Laurence Revey, chanteuse valaisanne, croise sommets suisses et Alpes d’ailleurs, instrumentations traditionnelles et audaces rythmiques, savoirs de l’ethnologue Bernard Crettaz et programmations musicales rares d’Hector Zazou. Fée des villes ou fée des champs ? Réponse en forme de portrait.
Par Pascal Kober, rédacteur en chef de L’Alpe.
Elle est entrée au Terminus, a salué à la cantonade quelques ami(e)s attablés de-ci de-là avant de jeter un regard circulaire sur la salle.

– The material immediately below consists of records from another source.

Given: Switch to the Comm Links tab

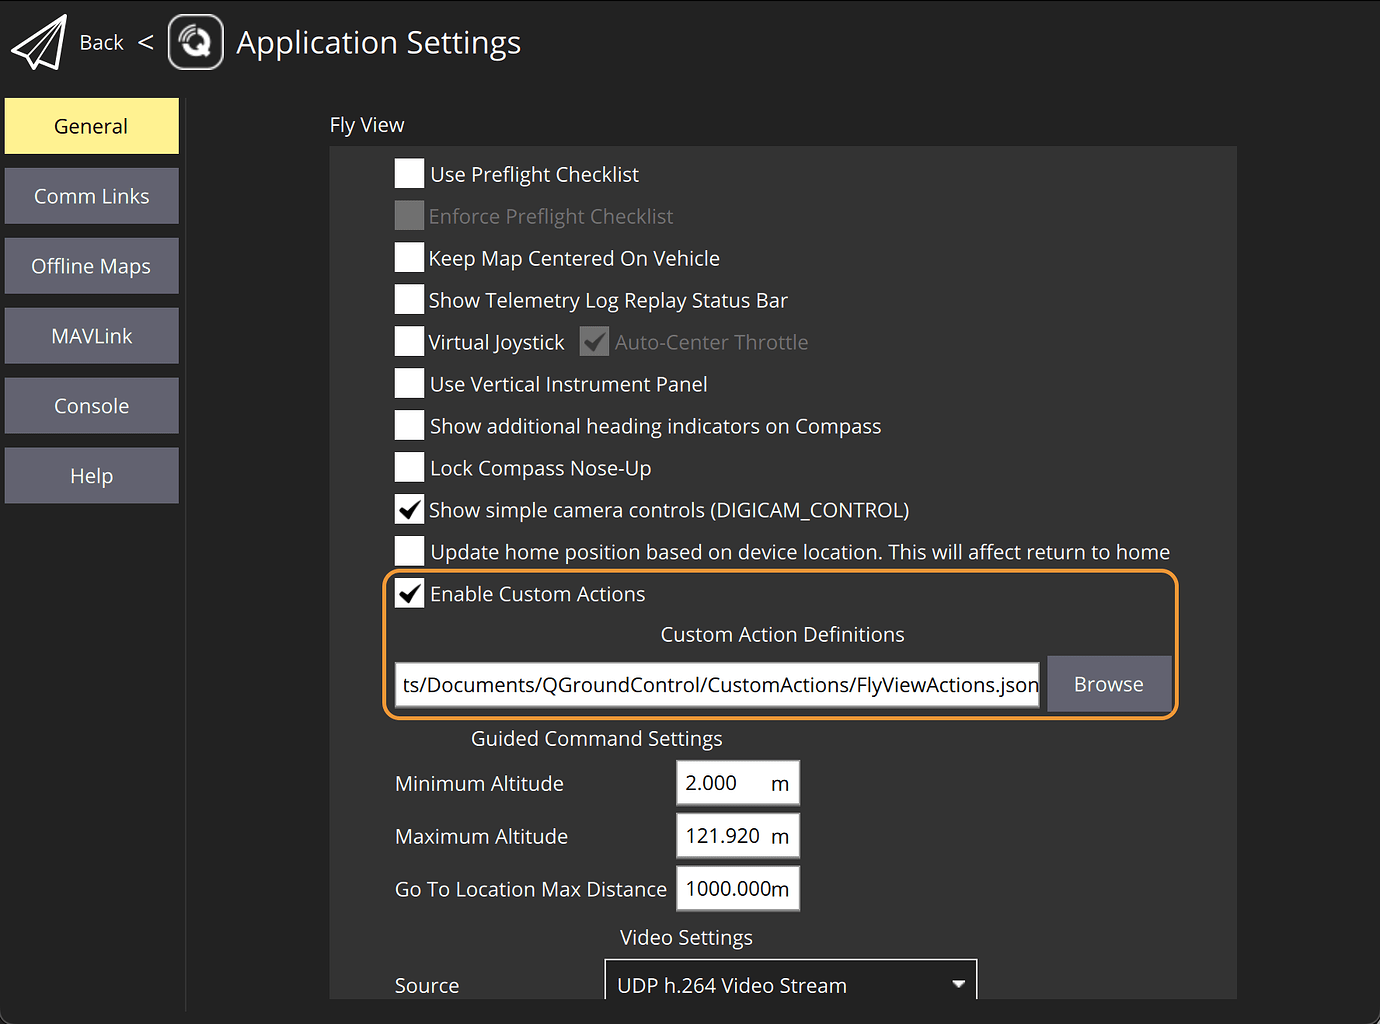Looking at the screenshot, I should point(91,196).
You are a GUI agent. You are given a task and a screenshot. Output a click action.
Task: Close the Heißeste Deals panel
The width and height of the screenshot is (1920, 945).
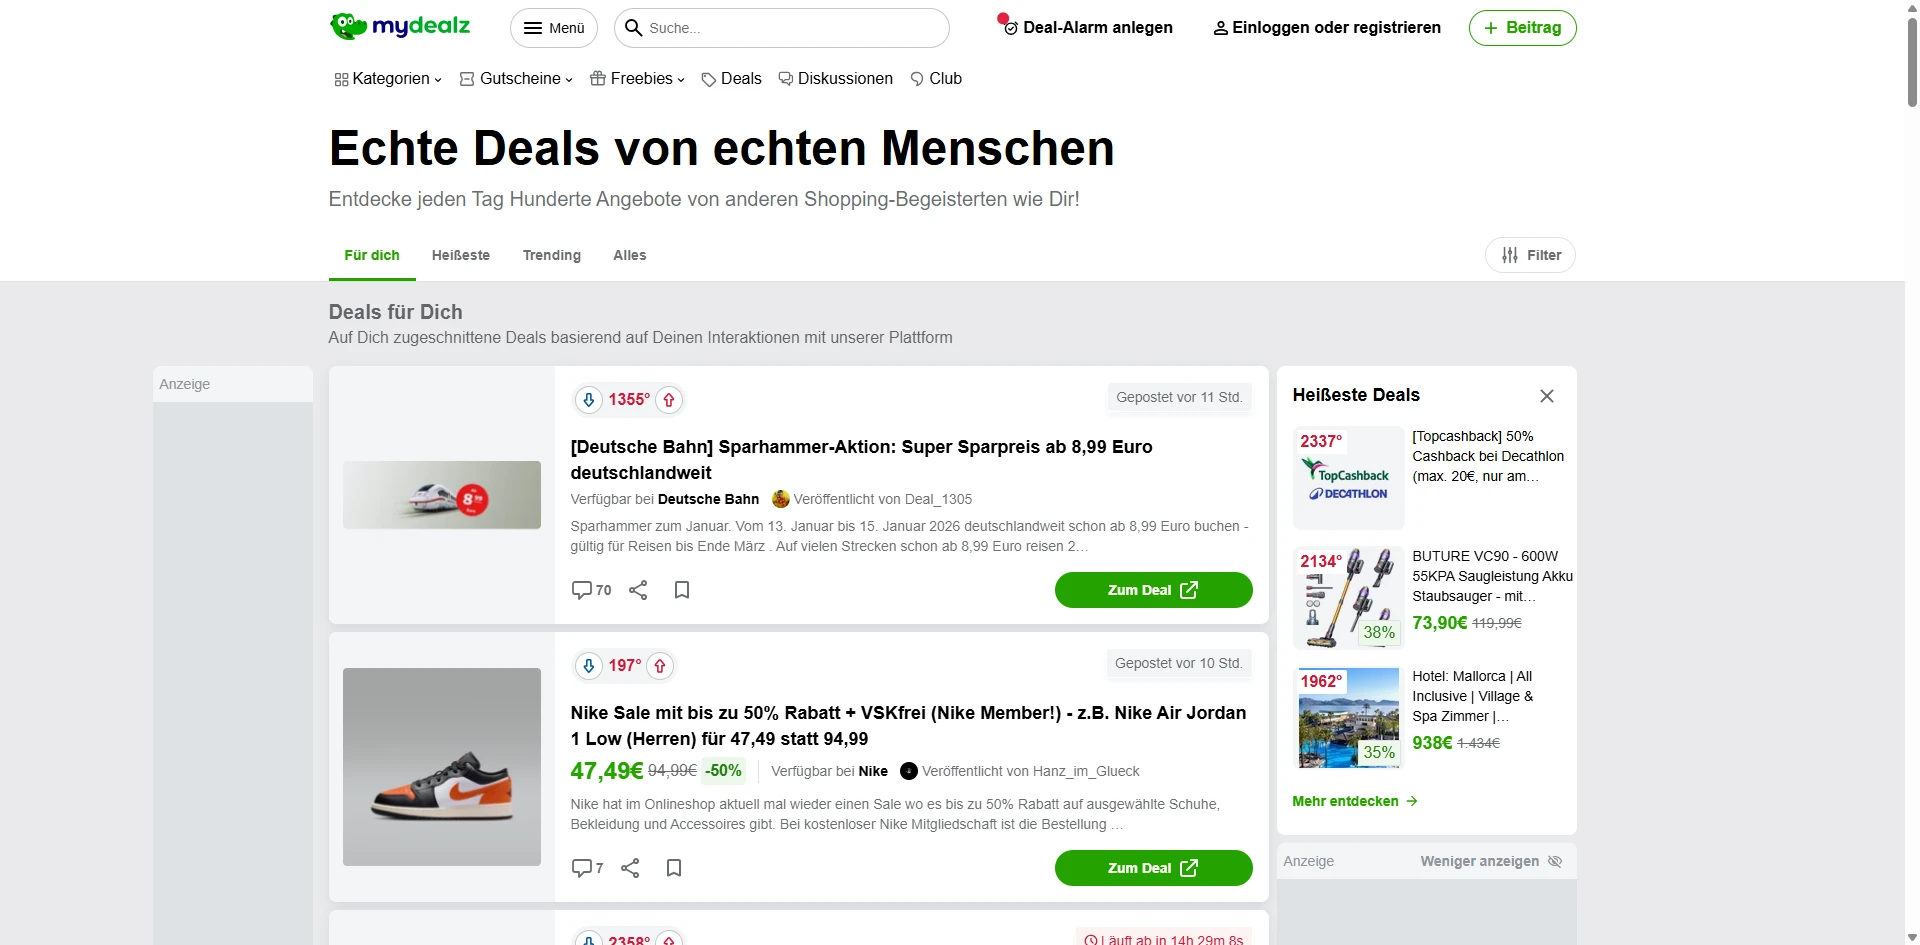[x=1547, y=396]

Et de vous décocher un sourire large comme ça en lançant un « Je me réjouis ! » Puis, elle a commandé un cynorrhodon. Coutume, que de boire cette tisane d’un rouge ardent à Sierre, canton du Valais, confédération helvétique, à la presque frontière entre la Suisse romande et les cantons germanophones. Laurence Revey, chanteuse du monde, est ici sur ses terres.
Au fil de ses rencontres en Grande-Bretagne, en Islande ou en Norvège, elle a certes fait appel aux meilleurs musiciens internationaux pour peaufiner ses productions discographiques (Nils Pietter Molvaer, Bugge Wesseltoft et autres Hector Zazou, « ma quête nordique », dit-elle). Durant la dernière décennie, elle a bien écumé les scènes allemandes, françaises, italiennes et bientôt brésiliennes pour y distiller son chant alpin inouï. Mais elle est ici sur ses terres. Au cœur des Alpes.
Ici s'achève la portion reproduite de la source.